Entering the Presence of God
This should tell us something about our prayers. R.A. Torrey said:
“A person should never utter one syllable of prayer, either in public or in private, until we are definitely conscious that we have come into the presence of God and are actually praying to Him.”
That’s really important. Because we can be praying prayers just to ourselves. The same things we say over and over. The empty words that we have by habit and rote repeat. Those are just words. Prayer is when we are talking to the Lord, and He hears us. We are in His presence.

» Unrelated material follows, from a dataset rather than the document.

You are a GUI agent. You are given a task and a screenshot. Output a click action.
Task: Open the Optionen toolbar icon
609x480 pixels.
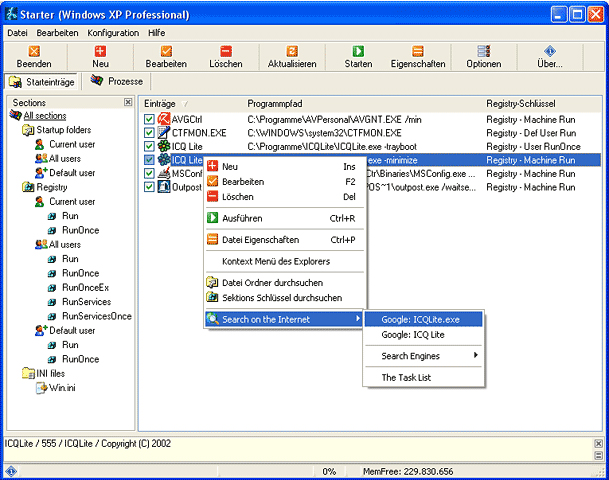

When we realize we’re in the presence of God, prayer is not an irksome duty, it’s a great privilege. We begin to experience the actual presence of God, the infinite, transcendent, omnipotent God in all His majesty, who we come to as our Father, who loves us. Our hearts will be changed. And the kinds of prayers we pray will be changed. We find our life.
Let me pray for us.
Father, I am so thankful for the incredible cost that Christ paid to make us His sheep. To wash us from our sins, to clean us up, to make us presentable, to perfect us, and ultimately one day glorify us. The cost that He undertook and paid on the cross, the cost of His very life, every good deed, every perfect thing that He worked in this world, the infinite cost of bearing the penalty of our sin. Father, when we think about all of that, it is overwhelming to us. And it is that that gives us access to Your presence. It is that that enables us to know that when we are talking this morning, we are talking to You here. I thank You, Father, for hearing our prayers. I pray, Lord, that You change our heart to seek You, to find the joy of Your presence. And Lord, I pray that that changes the way we pray, the kinds of requests we make. And Lord, we pray indeed that Your name be hallowed, and Your will be done. This we truly ask, coming to You through the authority of our Savior, the Lord Jesus. Amen.